Reggio Calabria. Sale sul tetto del nuovo Palazzo di Giustizia: prosegue la protesta dell’imprenditore Quattrone

Autore Redazione Web | ven, 12 apr 2024 12:07 | Quattrone Sequestro Beni Olimpia Entourage

L'imprenditore è stato coinvolto in passato nel processo "Olimpia", da cui è stato prosciolto e, nel 2012, finì al centro dell'inchiesta "Entourage"

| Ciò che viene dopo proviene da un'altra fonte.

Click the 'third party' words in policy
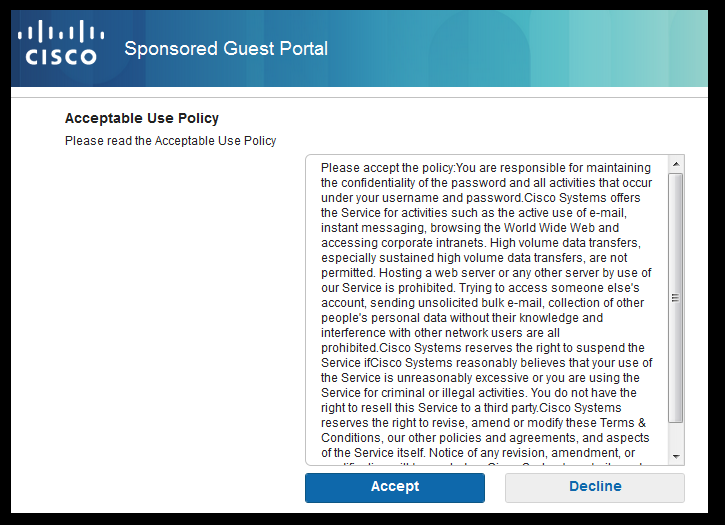 point(510,408)
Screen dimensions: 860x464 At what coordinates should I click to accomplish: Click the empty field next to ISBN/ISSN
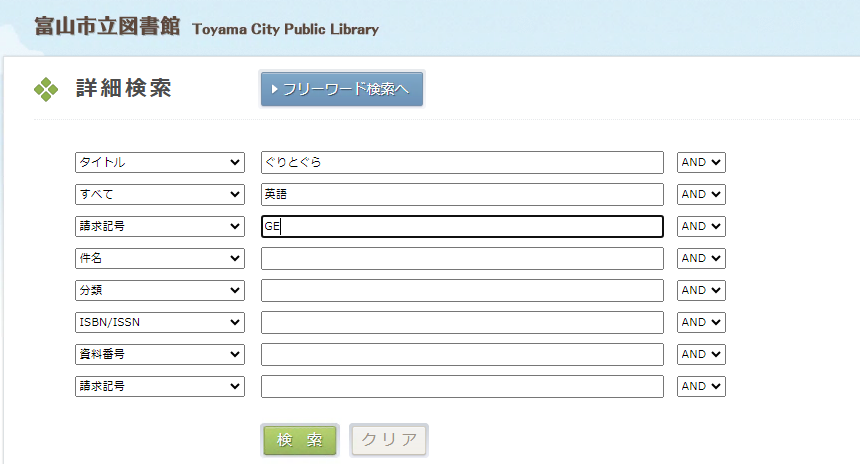coord(462,322)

Prosegue la protesta dell’imprenditore reggino Francesco Gregorio Quattrone, già proprietario del locale "Arca di Joli" e coinvolto in passato nel processo "Olimpia", da cui è stato prosciolto e, nel 2012, finito al centro dell'inchiesta "Entourage" condotta dalla DIA di Reggio Calabria, che ha provveduto al sequestro di beni per un valore di circa 20 milioni di euro. 

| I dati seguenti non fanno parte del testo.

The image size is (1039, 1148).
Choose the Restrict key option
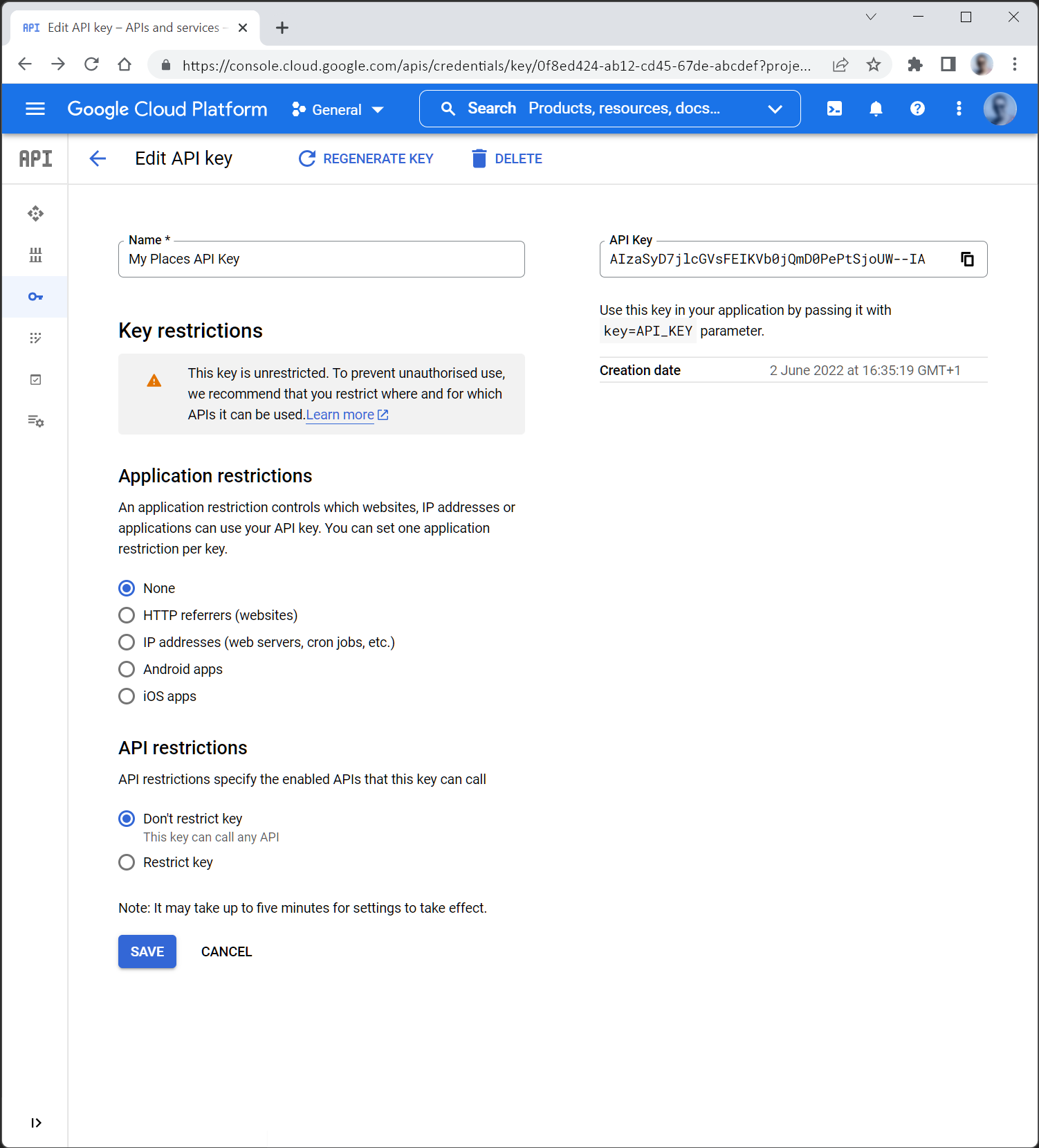pos(127,862)
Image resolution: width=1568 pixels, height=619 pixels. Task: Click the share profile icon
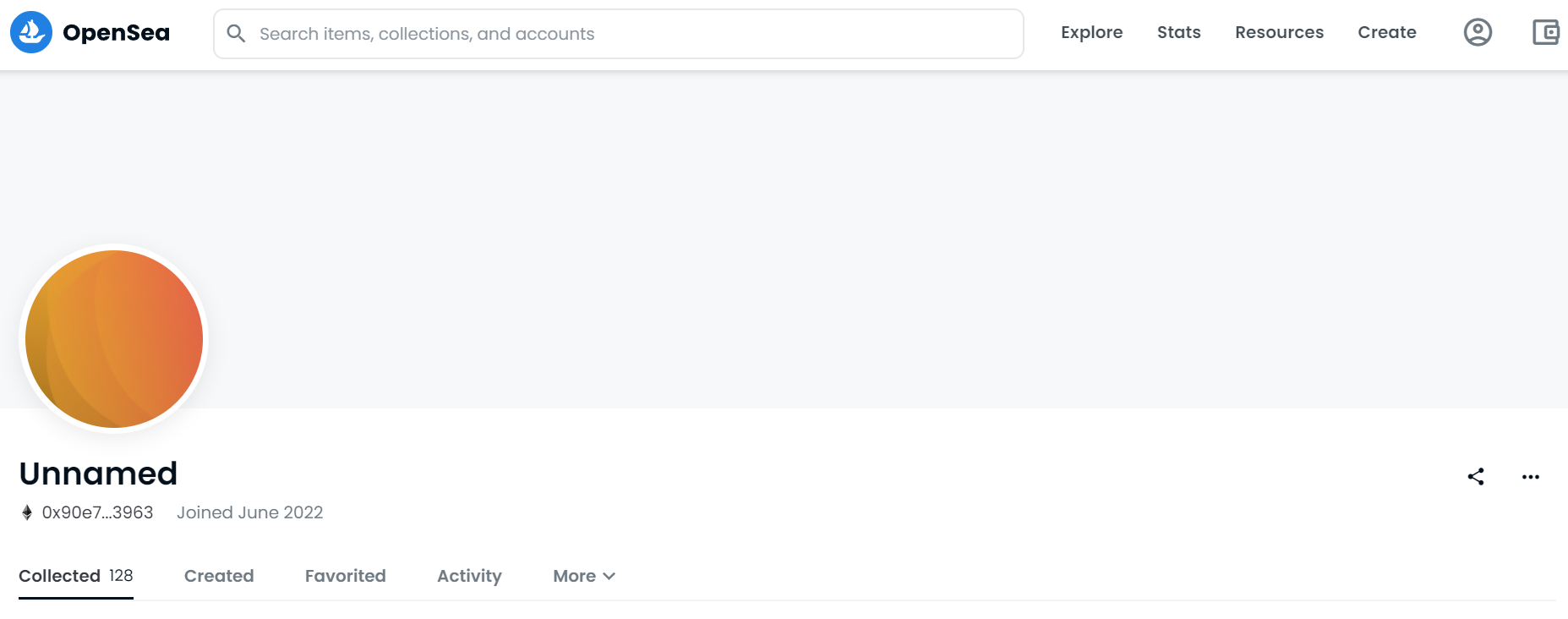(1476, 477)
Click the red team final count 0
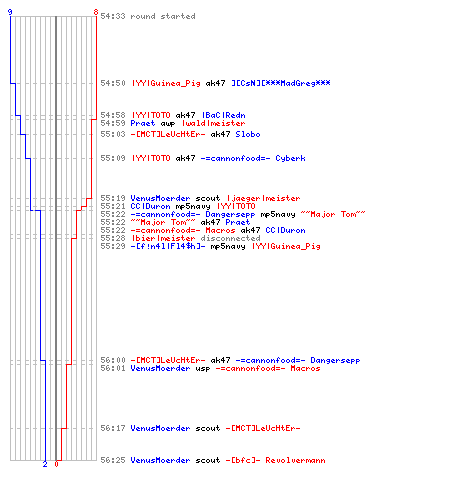450x500 pixels. click(56, 464)

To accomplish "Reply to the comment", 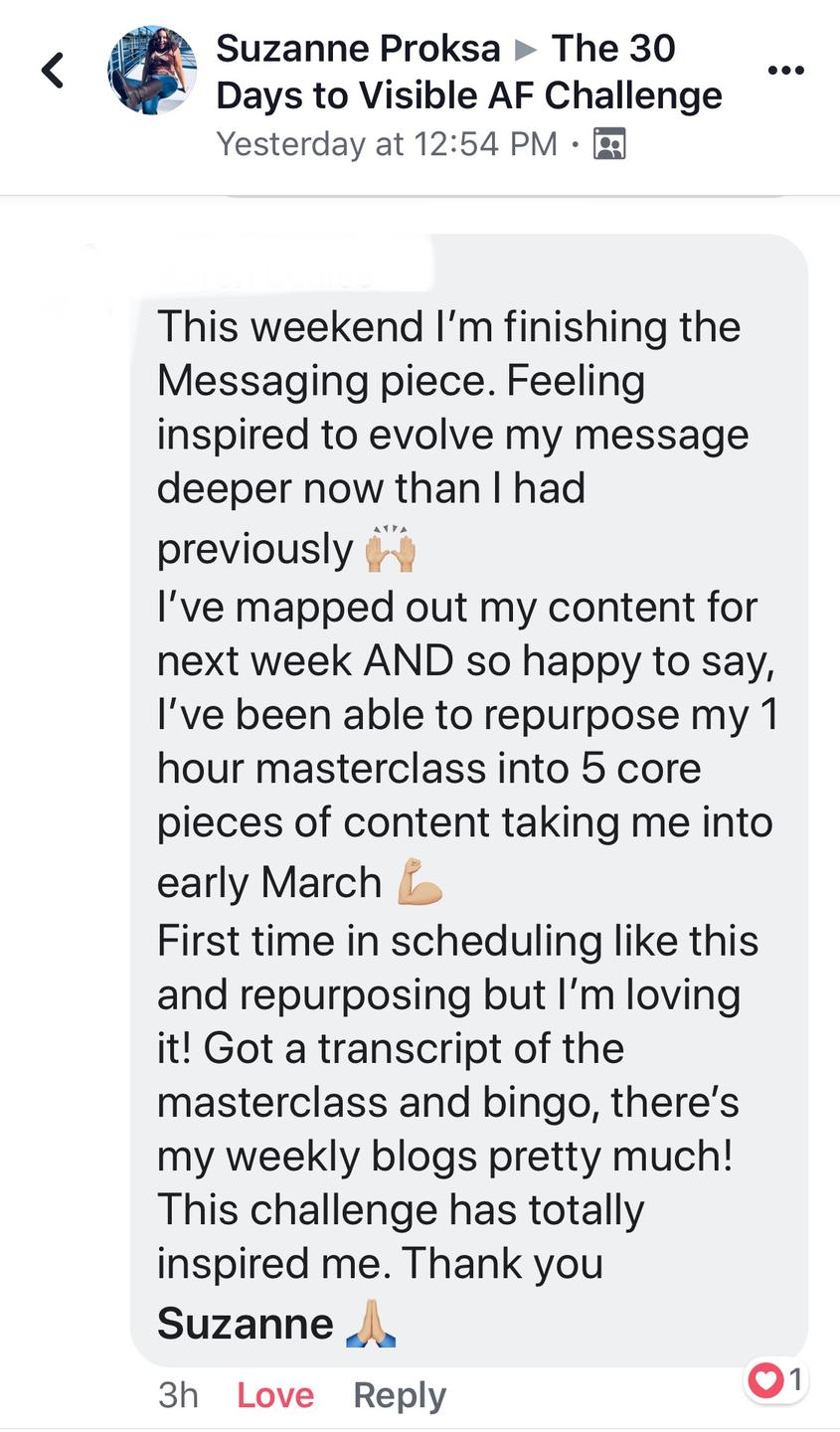I will tap(400, 1395).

Pur essendo stato assolto nel secondo processo, i beni di Quattrone sono stati confiscati al termine del procedimento parallelo, e slegato dal processo penale, istruito davanti alla sezione Misure di Prevenzione del Tribunale di Reggio Calabria. Quattrone, esasperato per la vicenda giudiziaria, è salito per protesta sul tetto del nuovo palazzo di Giustizia in costruzione davanti al Ce.Dir, sede degli uffici giudiziari reggini: “Non me ne andrò da qui finché non avrò giustizia" - assicura l’imprenditore.